▶ [Your task]: Search term "computer": copy each line of the data containing it.

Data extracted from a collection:
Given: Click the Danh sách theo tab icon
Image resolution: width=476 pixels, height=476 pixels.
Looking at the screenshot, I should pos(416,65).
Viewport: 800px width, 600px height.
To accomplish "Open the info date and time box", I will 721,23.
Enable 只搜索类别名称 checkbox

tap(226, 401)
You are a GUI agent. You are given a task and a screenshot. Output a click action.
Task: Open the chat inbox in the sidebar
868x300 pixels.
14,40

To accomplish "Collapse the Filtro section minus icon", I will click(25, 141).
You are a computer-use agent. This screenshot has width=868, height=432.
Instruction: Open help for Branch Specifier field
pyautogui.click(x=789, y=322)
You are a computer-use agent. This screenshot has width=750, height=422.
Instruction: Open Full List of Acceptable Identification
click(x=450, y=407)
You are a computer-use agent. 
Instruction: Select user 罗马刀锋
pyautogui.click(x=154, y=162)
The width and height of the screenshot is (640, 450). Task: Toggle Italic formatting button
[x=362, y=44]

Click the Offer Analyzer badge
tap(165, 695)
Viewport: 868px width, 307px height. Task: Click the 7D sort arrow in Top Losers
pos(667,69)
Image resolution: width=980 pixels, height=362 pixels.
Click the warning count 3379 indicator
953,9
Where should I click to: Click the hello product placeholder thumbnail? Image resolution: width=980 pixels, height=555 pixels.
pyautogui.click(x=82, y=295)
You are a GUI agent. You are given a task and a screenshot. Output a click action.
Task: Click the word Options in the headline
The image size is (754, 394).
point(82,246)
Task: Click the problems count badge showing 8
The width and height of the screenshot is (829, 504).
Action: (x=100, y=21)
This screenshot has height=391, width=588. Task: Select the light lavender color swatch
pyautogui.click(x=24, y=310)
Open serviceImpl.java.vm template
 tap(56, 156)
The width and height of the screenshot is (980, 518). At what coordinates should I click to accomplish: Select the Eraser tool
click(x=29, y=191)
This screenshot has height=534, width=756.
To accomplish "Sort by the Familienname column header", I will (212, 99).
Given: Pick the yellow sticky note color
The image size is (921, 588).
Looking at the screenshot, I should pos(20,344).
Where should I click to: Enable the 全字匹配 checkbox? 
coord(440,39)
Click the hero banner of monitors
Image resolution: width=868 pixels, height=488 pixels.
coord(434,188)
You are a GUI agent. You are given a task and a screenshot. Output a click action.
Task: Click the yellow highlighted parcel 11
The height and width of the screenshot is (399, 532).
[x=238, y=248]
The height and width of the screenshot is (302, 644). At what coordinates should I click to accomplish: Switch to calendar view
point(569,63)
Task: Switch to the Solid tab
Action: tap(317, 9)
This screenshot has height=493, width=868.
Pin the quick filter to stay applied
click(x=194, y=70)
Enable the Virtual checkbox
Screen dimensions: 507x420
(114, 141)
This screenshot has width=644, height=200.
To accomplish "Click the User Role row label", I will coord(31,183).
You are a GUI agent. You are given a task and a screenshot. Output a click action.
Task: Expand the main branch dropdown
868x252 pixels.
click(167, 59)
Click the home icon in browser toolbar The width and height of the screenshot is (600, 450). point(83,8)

▶ [Solution]:
You are a computer-use agent. This screenshot has width=868, height=432.
You are a computer-use agent. This screenshot has width=750, height=422.
You are a computer-use agent. 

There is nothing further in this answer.